I promised in my post two days ago to tell the other two steps I used, and, truth be told, still occasionally must use, to fight my envy. Here’s the next passage from my book, The Joy of Freedom: An Economist’s Odyssey:

Second, I remind myself that, in the long run, I am the person most responsible for where I’ve gotten and, if I really want things to be different, I can take responsibility for making them different.
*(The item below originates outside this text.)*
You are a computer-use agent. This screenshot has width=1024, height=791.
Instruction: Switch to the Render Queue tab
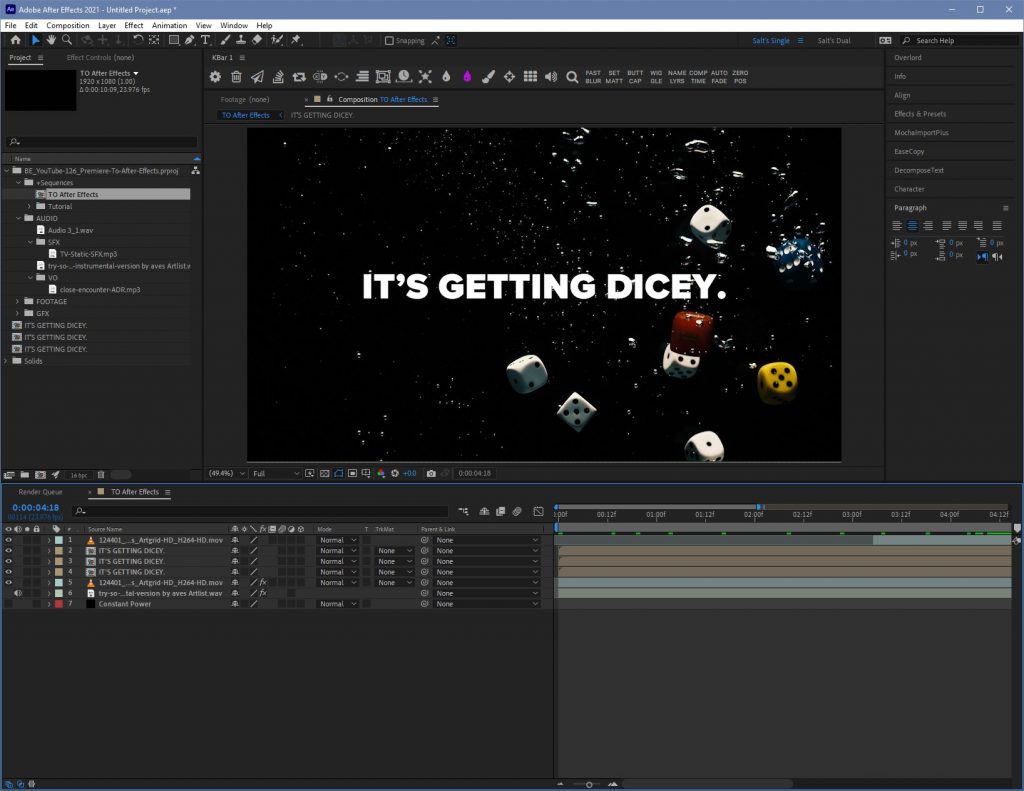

A few years ago I complained to my friend Tom Nagle that, although I was as smart as many of the Harvard faculty [or so I thought], I was not at nearly as prestigious a school.
“You chose not to teach at Harvard,” shot back Tom.
“What do you mean?” I said, stunned, hurt, and defensive, all at the same time.
Tom replied, “I mean that if you had decided in graduate school that you wanted to teach at Harvard, you could have committed to working 12 hours a day, six and a half days a week, you could have had three articles published in top academic journals, and you could have had a shot at Harvard. To get tenure there, you would have had to keep up that same pace for another five to ten years. You chose not to do that.”
Now, whenever I feel bad about not teaching at Harvard, I remember that discussion and I feel better almost instantly. I’ve made a choice. I like working “only” nine hours a day, five to six days a week, and having a life with my wife, my daughter, and my community.
Looking back, I realize that I was responsible for my own outcomes even when I was a kid. When I saw that everyone at our summer resort but us had a boat, I decided to make enough money to buy a used motorboat. At age 13, I spent a large part of my summer, and a large part of my free time during the school year, at various odd jobs and entrepreneurial ventures. By the start of the next summer I had almost enough to buy a boat. I decided not to after all, but that’s another story. While I was working for the money to buy the boat, my resentment of others vanished. I enjoyed working towards a goal.
I’ve had people tell me that it’s easy for me to talk this way because I have many high-paying skills, such as writing and speaking. But even people of very modest means who live in the industrialized world can accumulate net worths of half a million or more. Dwight Lee and Richard McKenzie, economists at the University of Georgia and the University of California at Irvine, respectively, recently wrote a fascinating book, Getting Rich in America, in which they laid out eight simple rules for becoming rich.

Then, in the book, I lay out their rules.

Soon, I’ll give my final step, step three, that relates to how the language of economics has set us up for envy.